PHIL LINZ: I sat in the
back of the bus which
was stuck in heavy traffic. It was a sticky humid Chicago summer day. I
was
bored. I pulled out my harmonica. I had the Learner's Sheet for 'Mary
Had a
Little Lamb.” So I started fiddling. You blow in. You blow out.
Yogi
Berra came from the front of
the bus and told Linz to tone it down. There was a slap directed either
at Linz
or the harmonica or both.
Whatever,
that incident was a game
changer for the Yankee season. Berra got new respect. Linz was elevated
to
starting shortstop due to injuries to Tony Kubek.
The
“Harmonica Incident” momentum propelled the Yanks to a 22-6 record in
September, victory in a close pennant race over the White Sox. The only negative was a seventh game World
Series defeat at the hands of the Cardinals. That cost Berra his job.
Many,
however, claimed the Yankee legend was already on the way out when the
"Harmonica Incident" took place no matter how the season finished.
Bounce-back-Berra,
never out of work
for long, moved on to the woeful Mets in 1965. His first manager Casey
Stengel
was the manager, and at the very tail end of his storied career. By
1969,
Stengel was gone, replaced by Gil Hodges as manager. Yogi Berra was
still in
place as the first base coach. The “Miracle Mets” defeated the Reds in
the
World Series and became the darlings of New York City baseball.
In 1972, when
Gil Hodges died, Berra
became manager. In 1973, he brought the Mets within a game of winning
another
world championship. In 1975, restless
management pulled the trigger on their manager. On August 6th, with the
Mets in
third place, with the team having lost five straight, Yogi Berra was
fired.
Resilient,
reliable, the workaholic
Berra bounced back again as a Yankee coach in 1976. In 1984, George
Steinbrenner moved him up as manager replacing Billy Martin, another
dizzying
move in a revolving door of Yankee pilots over those years. The 1984 Yankees went 87-75 under Berra, good
enough for third place. Steinbrenner
reportedly told Berra in spring training in 1985 that he was his
manager that
season no matter what happened.
No matter
what happened was forgotten
as “the Boss” made it after just 16 games of the season had passed,
“Good bye,
Yogi” and “Hello again, Billy Martin.”
More than
the firing by Steinbrenner,
what really infuriated Berra was that Steinbrenner sent general manager
Clyde
King to deliver the news of the termination.

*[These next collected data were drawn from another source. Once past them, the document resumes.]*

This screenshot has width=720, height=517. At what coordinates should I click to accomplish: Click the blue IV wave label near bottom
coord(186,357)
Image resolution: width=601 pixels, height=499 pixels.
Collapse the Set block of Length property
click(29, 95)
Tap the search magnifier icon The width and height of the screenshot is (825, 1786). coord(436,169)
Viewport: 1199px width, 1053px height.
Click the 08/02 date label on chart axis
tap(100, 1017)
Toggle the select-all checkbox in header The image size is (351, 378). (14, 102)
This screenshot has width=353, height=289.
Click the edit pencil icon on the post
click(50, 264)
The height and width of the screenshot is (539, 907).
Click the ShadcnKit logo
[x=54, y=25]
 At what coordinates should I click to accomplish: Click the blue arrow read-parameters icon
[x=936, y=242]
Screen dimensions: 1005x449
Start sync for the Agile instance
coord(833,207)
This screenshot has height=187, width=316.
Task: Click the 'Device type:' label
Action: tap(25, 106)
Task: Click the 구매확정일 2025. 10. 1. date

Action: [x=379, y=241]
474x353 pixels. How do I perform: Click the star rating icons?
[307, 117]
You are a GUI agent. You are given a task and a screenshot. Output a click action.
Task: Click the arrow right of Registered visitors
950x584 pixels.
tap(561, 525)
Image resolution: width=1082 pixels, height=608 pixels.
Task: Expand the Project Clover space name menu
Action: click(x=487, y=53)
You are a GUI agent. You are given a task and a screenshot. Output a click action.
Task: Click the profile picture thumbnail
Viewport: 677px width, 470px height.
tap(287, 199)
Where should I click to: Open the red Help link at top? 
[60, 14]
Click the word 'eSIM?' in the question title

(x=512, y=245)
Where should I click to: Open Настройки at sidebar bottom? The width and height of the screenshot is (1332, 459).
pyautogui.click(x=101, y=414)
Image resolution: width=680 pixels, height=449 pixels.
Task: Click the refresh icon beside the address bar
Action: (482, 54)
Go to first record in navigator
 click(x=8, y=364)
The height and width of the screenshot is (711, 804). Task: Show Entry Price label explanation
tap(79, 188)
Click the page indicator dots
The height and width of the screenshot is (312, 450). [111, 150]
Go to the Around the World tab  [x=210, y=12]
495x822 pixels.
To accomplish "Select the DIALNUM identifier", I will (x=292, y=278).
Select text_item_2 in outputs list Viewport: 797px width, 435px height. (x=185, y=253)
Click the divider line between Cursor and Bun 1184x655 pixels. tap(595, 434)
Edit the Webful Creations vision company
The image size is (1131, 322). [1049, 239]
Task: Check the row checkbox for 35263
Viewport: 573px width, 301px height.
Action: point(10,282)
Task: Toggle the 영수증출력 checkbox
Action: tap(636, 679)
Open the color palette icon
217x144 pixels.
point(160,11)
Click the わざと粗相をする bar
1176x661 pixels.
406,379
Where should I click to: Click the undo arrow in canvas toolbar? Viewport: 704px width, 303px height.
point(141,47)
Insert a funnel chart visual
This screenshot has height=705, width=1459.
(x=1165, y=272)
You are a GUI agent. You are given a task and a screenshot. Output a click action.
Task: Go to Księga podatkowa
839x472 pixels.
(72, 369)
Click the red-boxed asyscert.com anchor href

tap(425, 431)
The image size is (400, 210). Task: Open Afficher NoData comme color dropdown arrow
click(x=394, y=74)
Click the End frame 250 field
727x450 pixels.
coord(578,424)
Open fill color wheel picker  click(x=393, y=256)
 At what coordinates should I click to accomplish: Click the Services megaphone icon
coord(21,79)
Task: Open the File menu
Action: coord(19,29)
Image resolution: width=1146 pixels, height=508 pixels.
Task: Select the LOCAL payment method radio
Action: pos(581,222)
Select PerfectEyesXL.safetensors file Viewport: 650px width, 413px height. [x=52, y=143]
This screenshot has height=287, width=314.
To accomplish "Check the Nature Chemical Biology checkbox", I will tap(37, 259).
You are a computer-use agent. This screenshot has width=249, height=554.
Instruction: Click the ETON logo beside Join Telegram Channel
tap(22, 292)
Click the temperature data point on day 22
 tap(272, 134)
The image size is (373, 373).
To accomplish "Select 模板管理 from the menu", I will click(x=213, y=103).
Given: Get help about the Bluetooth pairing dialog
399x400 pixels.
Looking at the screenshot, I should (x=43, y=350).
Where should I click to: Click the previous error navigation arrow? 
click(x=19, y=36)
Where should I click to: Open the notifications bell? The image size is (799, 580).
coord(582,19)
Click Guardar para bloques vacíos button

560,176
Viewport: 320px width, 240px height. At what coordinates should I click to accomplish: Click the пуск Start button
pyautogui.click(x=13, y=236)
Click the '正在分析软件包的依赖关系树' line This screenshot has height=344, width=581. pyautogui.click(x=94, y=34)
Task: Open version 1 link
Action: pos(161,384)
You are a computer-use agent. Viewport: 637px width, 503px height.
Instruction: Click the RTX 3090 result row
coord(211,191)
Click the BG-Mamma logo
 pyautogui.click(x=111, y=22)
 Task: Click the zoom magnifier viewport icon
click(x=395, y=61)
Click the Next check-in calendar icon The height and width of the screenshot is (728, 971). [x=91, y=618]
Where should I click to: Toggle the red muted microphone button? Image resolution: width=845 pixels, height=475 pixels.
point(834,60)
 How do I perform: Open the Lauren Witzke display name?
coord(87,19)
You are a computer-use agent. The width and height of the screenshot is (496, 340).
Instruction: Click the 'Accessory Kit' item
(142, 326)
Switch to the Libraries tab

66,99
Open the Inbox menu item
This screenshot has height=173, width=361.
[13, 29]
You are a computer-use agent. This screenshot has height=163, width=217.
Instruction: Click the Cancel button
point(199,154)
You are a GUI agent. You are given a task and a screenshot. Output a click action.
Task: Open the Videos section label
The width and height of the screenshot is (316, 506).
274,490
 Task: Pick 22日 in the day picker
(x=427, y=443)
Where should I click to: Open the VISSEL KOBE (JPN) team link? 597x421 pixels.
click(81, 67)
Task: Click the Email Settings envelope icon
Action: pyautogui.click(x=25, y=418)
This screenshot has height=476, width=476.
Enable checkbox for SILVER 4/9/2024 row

Hurt, disgusted with the Yankee owner, the prideful Berra
announced he
would never to return to Yankee Stadium as long as George Steinbrenner
ran the
show. The promise was kept for fourteen years. Berra was not even on
there in
1988 when plaques honoring him and Bill Dickey were added to Monument
Park.
Rapprochement
finally was effected in
1999. Steinbrenner visited Berra in New Jersey, apologized, bringing
the great
Yankee back into the family. Reports were that “the Boss” told Berra: “I know I made a mistake by not letting you
go personally. It’s the worst mistake I ever made in baseball.”
I
had two meetings with the
unassuming and lovable Lawrence Peter Berra. One took place in the late
1980s
when he was a coach for Houston working for his friend, Astros owner,
John
McMullen.
I
was interviewing for Throwing Heat, my
autobiography of Nolan Ryan. Entering the Astrodome very early,
thinking no one
else would be there, I moved into the dugout to organize myself for
pre-game
interviews.
Yogi
Berra was already there, sitting silently, looking odd in the
outlandish
Crayola uniform of the Astros. We greeted each other and then he
uttered a
Yogism: “You know, if it rains, we won’t get wet.”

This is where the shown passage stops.